MISTÉRIO E CONTRADIÇÕES

Luciana conta que a médica de plantão no Hospital de Base informou que não era possível afirmar qual tinha sido a causa da morte da bebê, apesar de constar no prontuário da Ameron que tinha ocorrido a falta de aspiração na hora do parto. Entretanto, passada mais de uma semana, aguardava-se ainda a identificação da causa da morte. Para surpresa de muitos, o documento emitido a partir da autópsia falava apenas em parada cárdio-respiratória. O que configura muito mais um resultado do que causa da morte.

A direção do Hospital Madre Mazzarello, em contato com a reportagem da Imprensa Popular, afirmou que não é de se crer que tenha havido embolia pulmonar ou outra conseqüência de uma suposta falta de aspiração do líquido amniótico contido nos pulmões. Disse ainda o médico Luiz Augusto que a ausência de um pediatra não é fator determinante da qualidade de um serviço de cesariana, já que também o anestesista é habilitado a suprir a necessidade de atenção ao recém-nascido. Segundo ele o quadro apresentado indica mais a possibilidade de uma hipoglicemia abaixo do nível 40, ou seja, irreversível. O que poderia ser decorrente de uma inobservância dos procedimentos recomendados para alimentar corretamente a recém-nascida. Quanto aos serviços prestados pelo Hospital Madre Mazzarello, ele afirmou que a avó da criança dispensou os serviços da pediatra, recebendo de volta o dinheiro. Mas, mesmo assim, a pediatra fez questão de examinar a criança, quando atestou que ela se encontrava em excelentes condições para deixar o hospital. “Só posso falar do que foi feito aqui no hospital, não posso garantir nada quanto ao que fizeram com a criança depois que a tiraram daqui”, afirmou o médico Luiz Augusto.

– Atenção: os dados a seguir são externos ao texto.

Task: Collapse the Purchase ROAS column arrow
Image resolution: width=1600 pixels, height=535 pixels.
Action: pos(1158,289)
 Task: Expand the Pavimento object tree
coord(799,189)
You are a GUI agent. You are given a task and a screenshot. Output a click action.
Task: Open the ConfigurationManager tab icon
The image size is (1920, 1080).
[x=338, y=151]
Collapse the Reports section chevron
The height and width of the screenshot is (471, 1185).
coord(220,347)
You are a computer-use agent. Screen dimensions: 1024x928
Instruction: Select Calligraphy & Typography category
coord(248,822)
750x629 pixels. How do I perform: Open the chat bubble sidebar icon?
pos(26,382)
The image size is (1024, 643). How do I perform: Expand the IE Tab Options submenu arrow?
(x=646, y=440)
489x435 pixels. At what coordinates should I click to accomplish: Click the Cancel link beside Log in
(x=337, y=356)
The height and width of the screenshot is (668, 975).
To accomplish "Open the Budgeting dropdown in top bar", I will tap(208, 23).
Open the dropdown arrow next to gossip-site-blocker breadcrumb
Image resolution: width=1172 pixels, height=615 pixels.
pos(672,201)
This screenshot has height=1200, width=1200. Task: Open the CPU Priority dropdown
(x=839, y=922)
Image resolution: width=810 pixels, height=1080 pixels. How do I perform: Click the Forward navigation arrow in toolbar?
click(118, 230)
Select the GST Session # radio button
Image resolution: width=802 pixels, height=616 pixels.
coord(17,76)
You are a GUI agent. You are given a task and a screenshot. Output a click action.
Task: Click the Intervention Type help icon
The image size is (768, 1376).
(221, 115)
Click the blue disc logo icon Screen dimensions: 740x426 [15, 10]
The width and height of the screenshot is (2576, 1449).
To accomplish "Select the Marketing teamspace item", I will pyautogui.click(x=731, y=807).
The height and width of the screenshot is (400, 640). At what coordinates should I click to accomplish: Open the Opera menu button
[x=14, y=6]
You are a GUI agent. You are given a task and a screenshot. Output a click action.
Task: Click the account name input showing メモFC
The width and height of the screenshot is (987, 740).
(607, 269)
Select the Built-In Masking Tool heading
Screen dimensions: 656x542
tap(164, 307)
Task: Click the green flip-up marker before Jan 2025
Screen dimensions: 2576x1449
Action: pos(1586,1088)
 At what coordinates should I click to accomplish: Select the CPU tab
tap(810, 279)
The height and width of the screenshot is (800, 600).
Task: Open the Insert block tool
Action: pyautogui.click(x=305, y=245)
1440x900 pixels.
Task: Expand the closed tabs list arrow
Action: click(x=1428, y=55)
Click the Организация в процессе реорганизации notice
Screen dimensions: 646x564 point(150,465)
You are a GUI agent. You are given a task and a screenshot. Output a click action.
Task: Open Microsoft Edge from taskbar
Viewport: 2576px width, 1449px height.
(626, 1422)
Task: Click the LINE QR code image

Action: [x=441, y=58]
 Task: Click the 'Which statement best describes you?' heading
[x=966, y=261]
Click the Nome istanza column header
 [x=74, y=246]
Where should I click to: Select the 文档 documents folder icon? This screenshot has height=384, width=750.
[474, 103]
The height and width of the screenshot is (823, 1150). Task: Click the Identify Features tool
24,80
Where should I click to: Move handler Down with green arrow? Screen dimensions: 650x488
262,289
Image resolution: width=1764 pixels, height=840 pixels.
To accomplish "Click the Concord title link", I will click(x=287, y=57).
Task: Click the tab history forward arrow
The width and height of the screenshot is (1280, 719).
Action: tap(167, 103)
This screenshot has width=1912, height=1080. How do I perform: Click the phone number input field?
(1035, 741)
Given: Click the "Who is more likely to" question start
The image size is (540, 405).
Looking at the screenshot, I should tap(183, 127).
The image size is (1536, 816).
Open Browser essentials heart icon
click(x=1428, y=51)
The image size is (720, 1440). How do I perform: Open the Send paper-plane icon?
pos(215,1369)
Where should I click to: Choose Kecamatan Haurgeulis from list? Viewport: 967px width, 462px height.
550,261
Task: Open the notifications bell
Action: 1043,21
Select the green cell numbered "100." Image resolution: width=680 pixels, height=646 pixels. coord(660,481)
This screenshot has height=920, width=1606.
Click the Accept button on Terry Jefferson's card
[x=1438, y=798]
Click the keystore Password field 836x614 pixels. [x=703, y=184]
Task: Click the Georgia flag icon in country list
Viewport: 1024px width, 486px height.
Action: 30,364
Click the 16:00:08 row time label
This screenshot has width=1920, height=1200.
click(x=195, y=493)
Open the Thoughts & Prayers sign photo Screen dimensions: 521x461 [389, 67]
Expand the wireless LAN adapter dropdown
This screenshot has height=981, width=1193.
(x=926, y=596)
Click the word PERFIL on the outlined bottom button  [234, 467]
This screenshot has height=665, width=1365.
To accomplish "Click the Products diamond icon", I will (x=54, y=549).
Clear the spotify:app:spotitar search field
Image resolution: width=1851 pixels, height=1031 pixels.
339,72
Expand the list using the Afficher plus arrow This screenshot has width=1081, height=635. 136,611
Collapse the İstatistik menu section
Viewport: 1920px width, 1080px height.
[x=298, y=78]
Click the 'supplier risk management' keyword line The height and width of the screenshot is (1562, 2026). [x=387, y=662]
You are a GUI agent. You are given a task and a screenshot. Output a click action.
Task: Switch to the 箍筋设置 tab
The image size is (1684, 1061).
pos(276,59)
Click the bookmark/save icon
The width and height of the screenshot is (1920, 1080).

Outro que opinou sobre o caso foi o atual secretário municipal de saúde, que é também pediatra. Na opinião do médico Silas Rosa é pouca a probabilidade de que a presença de líquido amniótico nos pulmões leve a óbito: “Sabemos de casos de crianças que, mesmo com a presença do líquido nos pulmões, tiveram um desenvolvimento perfeito, sem qualquer espécie de problema decorrente disso, cresceram saudáveis e se tornaram indivíduos produtivos para a sociedade”.

O Ministério Público está acompanhando as investigações do caso. A ocorrência foi registrada na 3ª Delegacia de Polícia de Porto Velho.